Chaque vendredi au Sanctuaire Marial de Schoenstatt Mont Sion Gikungu, les fidèles viennent nettoyer l’Eglise et balayer ses environs. Le dimanche, jour du Seigneur approche. Avec netteté, les chrétiens s’y préparent dès le vendredi.  C’est un travail noble !  C’est aussi un rappel au maintien de la propreté du corps et de l’âme, temple vivant du Dieu Vivant.

La propreté est signe de vie. Pendant  toute la période du carême, un seul mot et seul conseil qui  fait toujours objet de toute instruction n’est autre que : « la conversion »

Les édifices artificiels font  penser aux temples de Dieu que sont tous les chrétiens comme le dit saint Paul apôtre dans son premier épitre aux corinthiens chapitre 6, 19. «  Ne savez-vous  pas que votre corps est le temple de l’Esprit Saint ? »
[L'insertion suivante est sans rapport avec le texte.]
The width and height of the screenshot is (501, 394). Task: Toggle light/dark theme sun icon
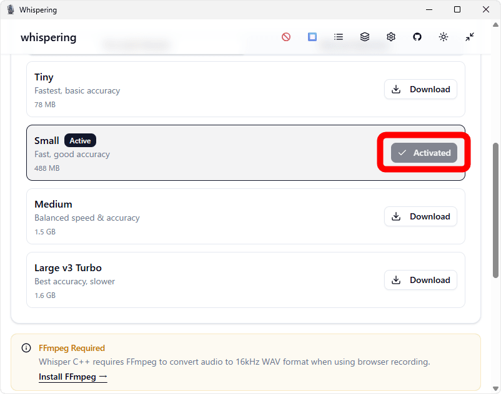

Chacun chrétien est alors appelé à nettoyer parfaitement son cœur, et  purifier son corps. Comme il maintient la propreté dans son maison, le Seigneur veut qu’il fasse ainsi pour  son cœur. En passant par  le prophète Joël, les Seigneur invite son peuple à la conversion. «  Revenez à moi de tout votre cœur,… Déchirez votre cœur et non vos vêtements (Jl, 2,18)

Le temple de Dieu qui est le corps est souillé par les actes ignobles commis par ce même corps et la saleté affecte le cœur. Personne ne préfère pas vivre un endroit sale, le Christ aussi ne peut pas résister. Quand le cœur est sale, il quitte.  L’Esprit saint aussi part ! Bienvenue à Satan et à ses anges. C’est ainsi que ce cœur devient une case des esprits mauvais.

Pour le chrétien, l’essentiel n’est pas de garder propre seulement le corps et les autres édifices en oubliant le cœur : Jésus dit que l’Esprit est ardent mais la chair est faible (Mt 26,41). Pour obtenir la force nécessaire afin de maintenir propre le cœur, le Christ Jésus invite tout un chacun à manger le pain de vie : « Je suis le pain de vie » (Jn 6, 35). Et vice versa, pour recevoir ce pain de vie, il est demandé de préparer d’abord le cœur.

Le Christ montre qu’il ne sert à rien de posséder tout de ce monde, d’être n’importe qui sur la terre et de faire quoi que ce soit, quand on perd sa vie : « Que sert donc à l’homme  de gagner le monde entier s’il ruine sa propre vie » ?  (Marc 8, 36).